> Objetivo:
Transcribe sin cambios el pasaje del texto extraído que se abre con las palabras que contienen «Desde el principio» y se cierra con «bien. (1960: 12)».

> Texto extraído:
╭──

Desde el principio nos situamos entre unos «muros de vidrio» que más tarde, en
el acontecer del texto, sabremos que se relacionan con el vaso —elemento icónico
en la poética bonaldiana— vacío y la afición a la bebida, que mucho tiene que
ver con ese malditismo y malevolismo apuntado por Soto Vergés (cf. Caballero
Bonald 2001: 150-151), pero que no se reduce sólo a la mala vida nocturna de
los borrachos y otra gente de mal vivir:
Acaso en Las horas muertas nos
vamos a enfrentar con un malevolismo, con una poesía fabricada en los límites
mismos de la naturaleza y la razón, localizada más que en otra parte en los
interregnos biológicos y éticos, orquestada en un sistema de tensiones entre el
mal y el bien. (1960: 12)

╰──

> Líneas de datos:
╭──

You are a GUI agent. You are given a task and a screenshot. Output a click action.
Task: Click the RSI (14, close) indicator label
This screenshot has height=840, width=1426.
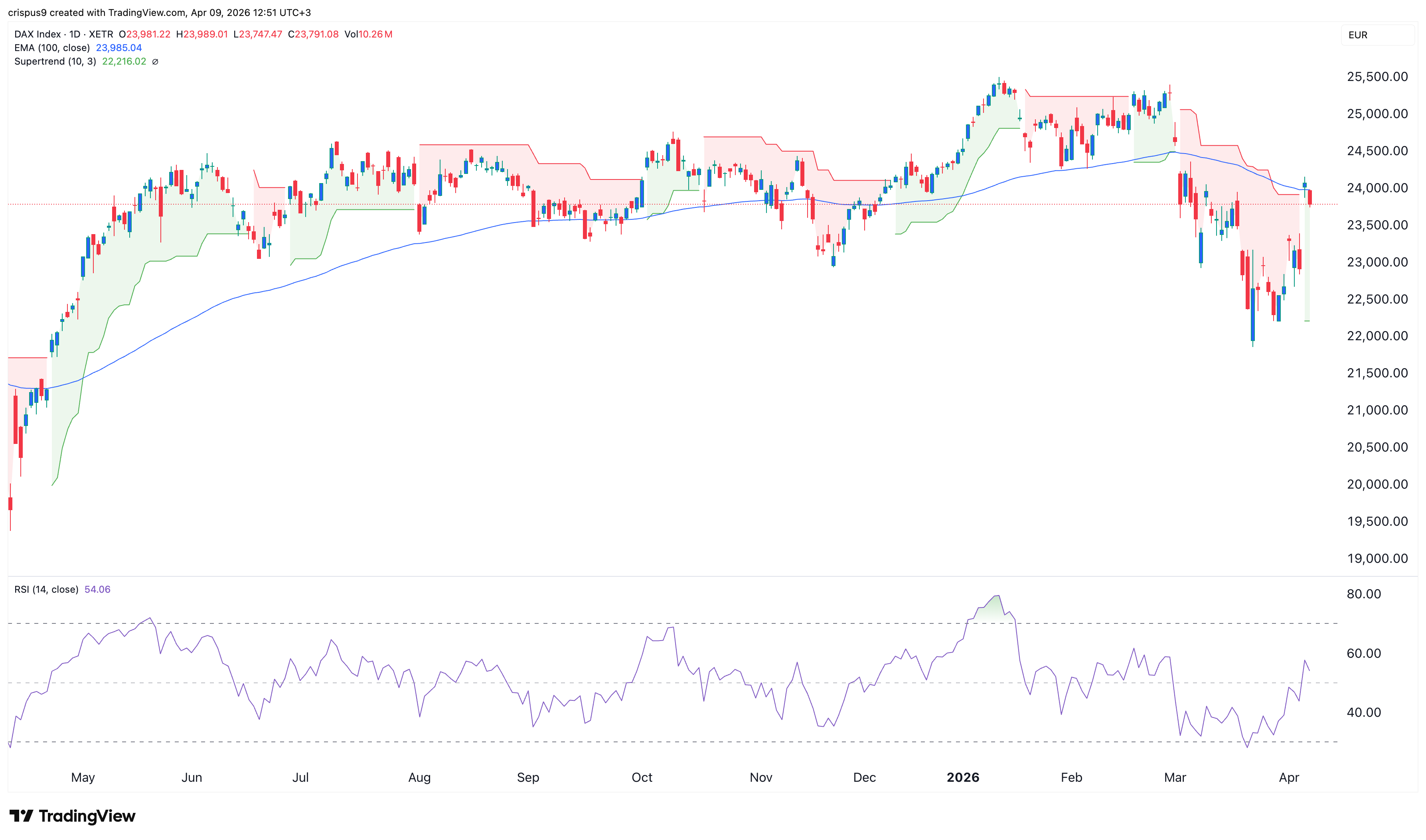[x=46, y=589]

╰──

> Resultado:
Desde el principio nos situamos entre unos «muros de vidrio» que más tarde, en
el acontecer del texto, sabremos que se relacionan con el vaso —elemento icónico
en la poética bonaldiana— vacío y la afición a la bebida, que mucho tiene que
ver con ese malditismo y malevolismo apuntado por Soto Vergés (cf. Caballero
Bonald 2001: 150-151), pero que no se reduce sólo a la mala vida nocturna de
los borrachos y otra gente de mal vivir:
Acaso en Las horas muertas nos
vamos a enfrentar con un malevolismo, con una poesía fabricada en los límites
mismos de la naturaleza y la razón, localizada más que en otra parte en los
interregnos biológicos y éticos, orquestada en un sistema de tensiones entre el
mal y el bien. (1960: 12)